At our gym, before writing a program for a member the trainer will always ask what they want to achieve as a result of the program and ask how many times a week they can get to the gym. We provide a precise program for our member as well as making sure they are exercising with the correct form, method and effort level. A great start, fast forward 6 weeks to the program review and we will re-take any measurements taken on the initial ‘Health check’ but also the trainer will ask;
- How are we getting on?
- Is this working for you?
- Should we adapt or change anything on your program?
- Are you moving towards your goals?
Now no matter how good the trainer is, not 100% of members will have achieved their goals. The number 1 reason for this? Time! The member had a plan of coming 3 to 4 times a week but it turned out to be more like 3 to 4 times a month, life happened and they couldn’t find the consistency they needed.
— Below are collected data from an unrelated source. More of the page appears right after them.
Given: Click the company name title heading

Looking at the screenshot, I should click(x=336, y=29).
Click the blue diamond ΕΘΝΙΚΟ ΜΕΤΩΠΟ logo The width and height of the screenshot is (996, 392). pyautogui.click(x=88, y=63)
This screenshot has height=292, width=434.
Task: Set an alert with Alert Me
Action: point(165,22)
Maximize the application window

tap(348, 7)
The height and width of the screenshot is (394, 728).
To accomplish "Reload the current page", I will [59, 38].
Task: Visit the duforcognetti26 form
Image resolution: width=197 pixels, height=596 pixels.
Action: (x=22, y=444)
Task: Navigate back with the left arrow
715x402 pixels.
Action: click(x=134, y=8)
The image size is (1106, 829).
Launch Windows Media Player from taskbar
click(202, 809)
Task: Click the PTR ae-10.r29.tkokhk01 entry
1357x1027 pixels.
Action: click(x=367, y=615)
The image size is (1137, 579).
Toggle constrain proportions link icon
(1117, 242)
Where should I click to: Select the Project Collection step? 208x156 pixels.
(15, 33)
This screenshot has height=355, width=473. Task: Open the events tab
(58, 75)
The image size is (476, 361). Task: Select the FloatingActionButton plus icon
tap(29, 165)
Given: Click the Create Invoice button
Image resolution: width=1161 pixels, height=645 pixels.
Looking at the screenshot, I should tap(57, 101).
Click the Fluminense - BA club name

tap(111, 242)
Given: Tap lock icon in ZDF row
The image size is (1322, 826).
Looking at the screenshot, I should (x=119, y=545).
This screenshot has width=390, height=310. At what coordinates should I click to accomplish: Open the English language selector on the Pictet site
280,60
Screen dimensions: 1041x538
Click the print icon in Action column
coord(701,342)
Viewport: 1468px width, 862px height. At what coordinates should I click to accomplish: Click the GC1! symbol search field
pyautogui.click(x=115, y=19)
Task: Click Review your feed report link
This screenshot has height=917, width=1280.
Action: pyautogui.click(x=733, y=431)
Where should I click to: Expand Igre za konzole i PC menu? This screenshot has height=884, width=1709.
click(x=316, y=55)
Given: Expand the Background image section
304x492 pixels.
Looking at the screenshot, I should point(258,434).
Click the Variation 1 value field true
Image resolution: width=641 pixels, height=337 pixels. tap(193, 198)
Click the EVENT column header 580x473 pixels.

So what is the solution for this? Well here’s one solution that has been taking the world by storm. High intensity interval training, otherwise known as H.I.I.T. You only need about ten minutes, and most of that is warming up, resting and cooling down. Sound good? Okay so let’s explain precisely what it is and how it works.
- You have continuous cardiovascular training where you’d be on your machine, let’s say a bike, pedaling at a pace that you can maintain for a long period of time whilst gradually tiring yourself out.
- Then there is interval training, here instead of cycling at a steady pace you might take a moderate minute working slightly less hard but then a faster minute pushing yourself harder. You might repeat this cycle for 20 to 30 minutes.
- Finally let’s look at H.I.I.T. Again, for comparison, imagine you’re on the bike once more, this time we want a stark contrast between the slow period and the working period. The slow period wants to be more like rest, just make sure your legs are still turning, this period could typically be 40 seconds to 120 seconds. Then the working period is your maximum effort, every single last drop of energy and power in your body explosively peddling on a high gear for 20 seconds. You’d only repeat this cycle a maximum of 6 times, if managed 6 intervals well done, now consider making it harder by increasing the gear rather than pushing to do more intervals. if you can manage more than 6, 20 second maximum effort bursts, consider if it was truly your maximum effort, do you need to up the ante?
This may not sound like a lot of work but Imagine Usain Bolt finishing the 200m sprint, then you ask him to walk for 40 seconds to recover and sprint another 200 meter race and then repeat this another 4 times, it really is exhausting. As a personal trainer I am fairly physically fit but after 6 intervals of HIIT training I genuinely struggle to walk down the stairs, I honestly don’t think I could manage without the banister rails. The fitter you get the harder it becomes, because you can push harder. This why this type of training is different, the purpose of the extended recovery interval is to allow the muscles to recuperate just enough to enable them to perform the high octane and explosive power necessary to achieve the desired effect.
Why do H.I.I.T. We want to save time right?
- H.I.I.T. burns 6 time the amount of calories when compared to steady state, continuous cardio. Great, what else?
- H.I.I.T. will elevate your metabolism for 24 hrs, maybe more, who doesn’t want to be burning more calories while they sleep!?
- H.I.I.T. will increase muscle tone and strength, the bonus here is that every pound of muscle you gain, you’re effectively adding 50 calories to your resting metabolism.
- H.I.I.T. will increase the intensity of exercise you can sustain for longer periods of time. For example you might be able to run a 3km race and sustain an effort level of 80% of your maximum heart rate (80 % MHR), currently if you push up to 85% MHR you’d have to stop and walk after a minute or two. there is evidence that regular H.I.I.T. will help you sustain higher effort levels for longer.
- H.I.I.T. will reduce your heart rate and blood pressure by increasing your cardio vascular fitness.
When performing H.I.I.T. it is especially important to have a cool down phase, a few minutes of easy exercise until you’re heart rate has reduced its BPM. So once you finish your last interval, keep moving but reduce the difficulty level and speed.